Parish Summary: North Sea

This summary is very much an overview of the large quantity of information held for the area, and only selected examples of sites and finds in each period are given. It has been beyond the scope of the project to carry out detailed research into the historical background, documents, maps or other sources, but we hope that the Parish Summaries will encourage users to refer to the detailed records, and to consult the bibliographical sources referred to below.  Feedback and any corrections are welcomed by email to heritage@norfolk.gov.uk

It may seem strange to have a summary of the archaeology of the southern North Sea off the coast of Norfolk. One would expect to find, of course, the sites of shipwrecks, and indeed there are a large number of these (see below), lost both by natural disaster and by enemy action in the two World Wars. Given that Norfolk’s coastline has been eroding for centuries, it is also to expected that some old settlements (and their churches) will have been washed away (see also below).

 

Photograph of a Mesolithic harpoon found on the Leman and Ower Bank, Doggerland, North Sea. Photograph from MODES.

Photograph of a Mesolithic harpoon found on the Leman and Ower Bank, Doggerland, North Sea. Photograph from MODES. (© NCC)

The sea has been fished since the earliest times, and curiosities have occasionally been caught up in fishing nets. However, when in 1931 the trawler Colinda dredged up a Mesolithic harpoon head made of carved red deer antler (NHER 11171), and the peat from which it came was found to contain the pollen of mixed oak woodland, a whole new area of potentially rich unexplored archaeology was opened up.  

Photograph of a possible Mesolithic harpoon found in the North Sea. it is thought this may be a fake.

Photograph of a possible Mesolithic harpoon found in the North Sea. it is thought this may be a fake.  (© NCC)

It has long been known that Britain was once joined to the Continent, and that great floods and inundations over thousands of years gradually eroded away the land bridge until it was finally broken about 8,400 years ago. The finding of the harpoon head and the pollen evidence, together with a systematic survey around the Danish coast and a massive programme of maritime geophysical mapping of the sea bed for oil and gas drilling, indicate that ‘Doggerland’ (the name subsequently given to the area), may have been Mesolithic Europe’s 'Garden of Eden', rich in flora and teeming with game. The possibility of hidden but well-preserved archaeological evidence of this extensive submerged prehistoric landscape is tantalising, partly because so little is known of the Mesolithic. The population at the time was sparse and formed of small groups often on the move, with very few permanent settlements or structures. On mainland Britain, a Mesolithic presence is usually signalled in the archaeological record by nothing more than a scatter of flint flakes. Moreover, the dryland landscape inhabited by the last hunter-gatherers has been transformed by thousands of years of farming – by land clearance, field boundaries, ploughing and settlement. Many of the Mesolithic sites we do find are marginal ones, surviving only because they are on coastal fringes, in wetlands, or on remote uplands of little interest to the farmer. Indeed, most of Britain may have been marginal compared with the wide, wet low-lying plains of Doggerland, an area the size of Wales, now beneath fifty metres of water. Technological advances in the future may reveal a wealth of information from the period and contribute enormously to our understanding of it. 
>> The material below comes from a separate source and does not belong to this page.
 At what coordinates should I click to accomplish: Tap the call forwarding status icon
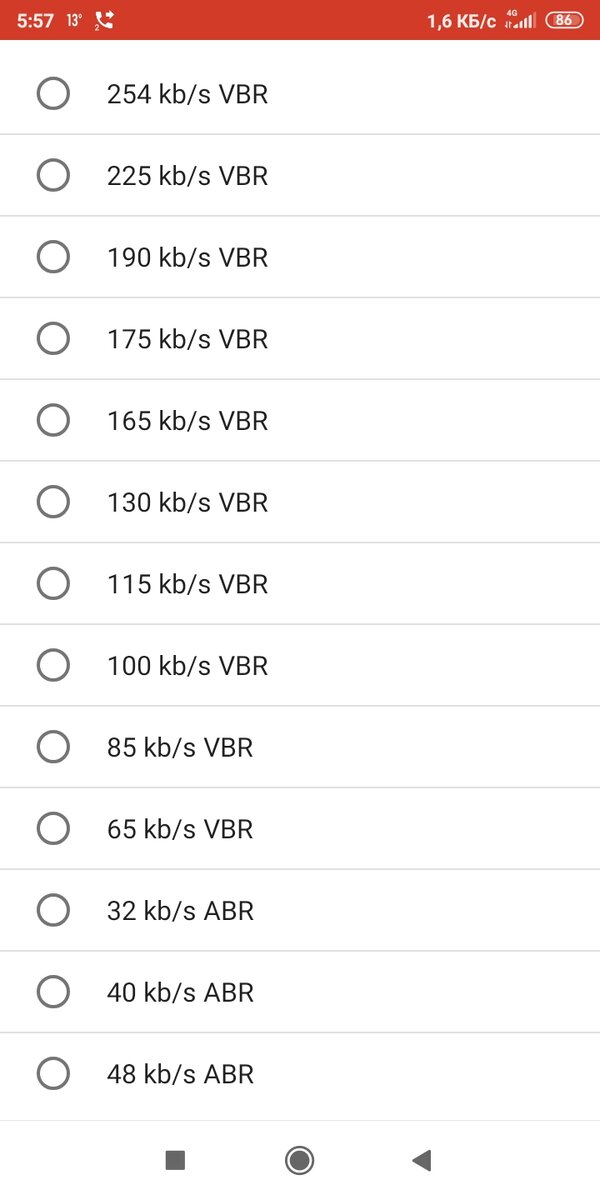[104, 20]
During 2008, a Dutch amateur archaeologist Jan Meulmeester found 30 palaeolithic hand axes in gravel dredged from the seabed eight miles (13km) off Great Yarmouth and deposited at a wharf at Flushing in the Netherlands.  Bones and teeth were also recovered.  These finds (NHER 51516) have been described as the single most important find of Ice Age material from below the North Sea, and English Heritage is working with its Dutch counterpart to evaluate the finds and to develop a research programme for the submerged pre-history of the North Sea.    

Photograph of a post medieval pot dredged up by a fishing boat in the North Sea.
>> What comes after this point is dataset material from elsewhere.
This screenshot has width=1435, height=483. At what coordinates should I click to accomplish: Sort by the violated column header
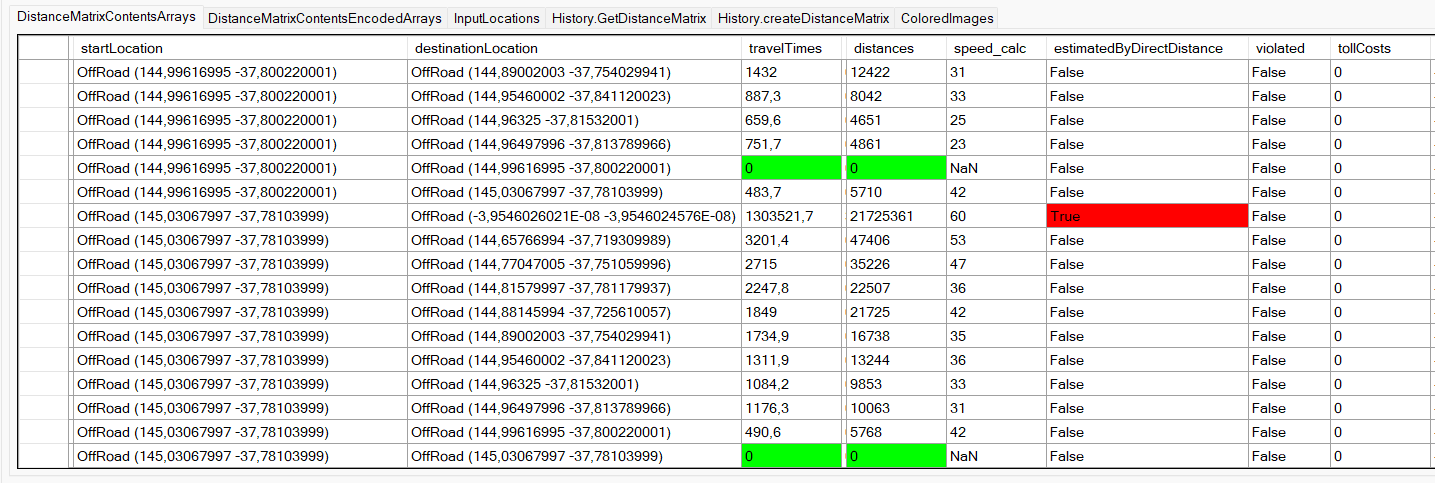[x=1288, y=48]
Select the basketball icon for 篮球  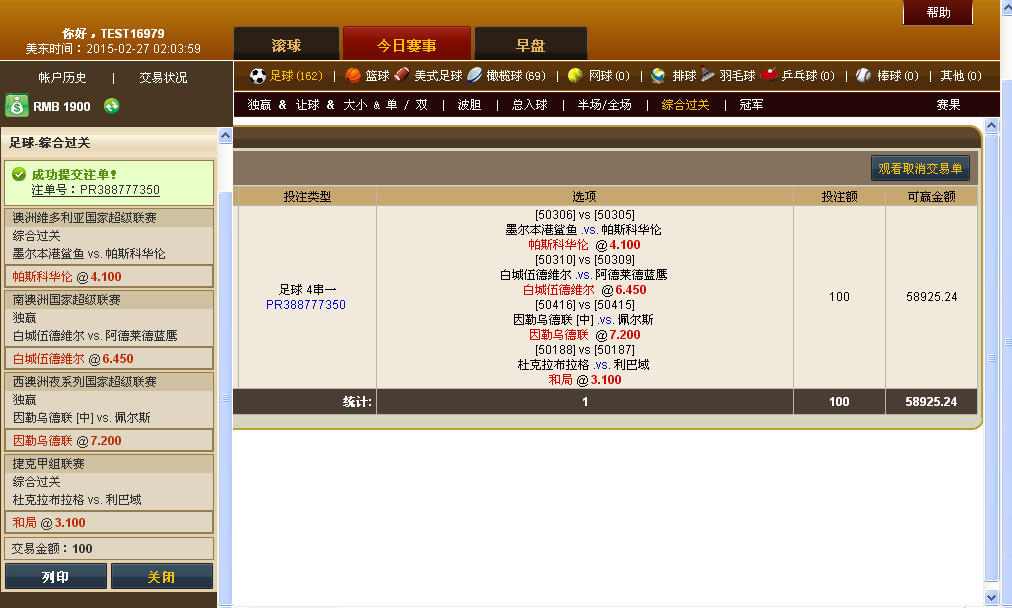[x=353, y=76]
  Photograph of a post medieval pot dredged up by a fishing boat in the North Sea. (© NCC)

Other objects dredged from the sea bed by fishing vessels include a Bronze Age stone axe hammer (NHER 11180) from Woolpack Sands off Holme next the Sea, an Iron Age gold coin (NHER 12071), a medieval copper alloy cauldron (NHER 11214) and stone mortar (NHER 17325) and post medieval pottery vessels (NHER 11213, 13647 and 13648). A Late Roman coin (NHER 11192) was found in a three and a half pound cod caught off Bacton in 1971. In 1993 a giant anchor (NHER 29925) was dredged up on Burnham Flats eleven miles off Brancaster. The anchor had a wooden stock and lettering which may suggest Sunderland as an origin. It was dated to the 18th century and is the property of the National Maritime museum, although is on display in St Nicholas’ Chapel, King's Lynn.

Off Cromer is the site of Shipden medieval settlement and its church, St Peter's (NHER 11727). By 1336, part of the churchyard had been washed away by the sea, and the church had gone the same way by about 1400. The site of St Peter's is somewhere in the vicinity of the lifeboat station at the end of Cromer pier. Local people say that Church Rock, sometimes uncovered at very low tides, marks the site of the church.
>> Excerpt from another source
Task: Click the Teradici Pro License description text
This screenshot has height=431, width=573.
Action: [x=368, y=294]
The site of Little Waxham medieval settlement (NHER 11909), lost through coastal erosion, now lies off the coast of Sea Palling. The settlement's church, St Margaret's was probably washed away in 1383, as the list of Rectors ends abruptly in that year.

Off Overstrand is the site of the medieval church of St Martin (NHER 13136), which along with much of the rest of the parish was washed away by the sea in 1399. Off the coast at Sidestrand are the sites of medieval St Martin's church and St Michael's church (NHER 13202), long since eroded away.

There are some 162 shipwrecks recorded on the sea bed off Norfolk, clearly far too many to document individually in a summary such as this, so a broad selection will be given. All of the wrecks date from the post medieval to modern periods and their details, where known, are marked on a 1957 Admiralty chart. This is not to say that no vessels sank before then, just that those which did have not yet been discovered.

The oldest recorded wrecks are 19th century, and include HMS Invincible (NHER 18700), a seventy four gun ship that sank in 1801, (though the site could also be the cargo ship Nubia, which sank after a collision in 1915), and the ship Brownrigg (NHER 18695), which was lost in 1888. Some ships were lost to accidents in the early 20th century, like SS Osprey (NHER 18692), which sank after colliding with SS St Dunston in 1904.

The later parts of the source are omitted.